今回、仮想デスクトップのログイン認証、入退場ゲートの認証ともにPalmSecureを認証装置として活用し、同社のクラウドサービス「FUJITSU Cloud Service K5」上にシステムを構築。いずれも、手のひら静脈の認証・管理基盤として、「FUJITSU Security Solution 本人認証基盤 AuthConductor Server(オースコンダクターサーバ)」を活用し、あらかじめ登録した従業員の手のひら静脈のデータとPalmSecureで読み取ったデータを照合する。

富士通研究所の高精度な画像補正技術により、登録済みの大規模な手のひら静脈データの中から個人のデータを瞬時に照合し、確実かつ速やかな認証を可能としている。

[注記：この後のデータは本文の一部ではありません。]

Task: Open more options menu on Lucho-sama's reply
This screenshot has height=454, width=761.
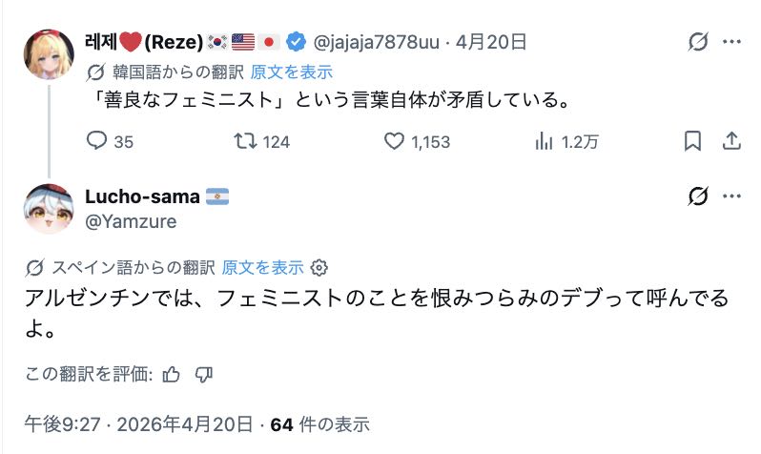Action: click(731, 196)
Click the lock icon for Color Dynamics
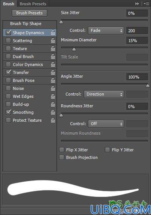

なお、仮想デスクトップのログイン認証にはPCでの生体認証を可能にする「K5 認証サービス 生体認証オプション」を活用し、入退場ゲートの認証には、富士通ネットワークソリューションズ製の入退室管理システム「Stronguard(ストロンガード)」に手のひら静脈認証機能を対応させることで実現している。今回得た社内実践のノウハウをもとに、顧客への手のひら静脈認証ソリューションの拡大を図る考えだ。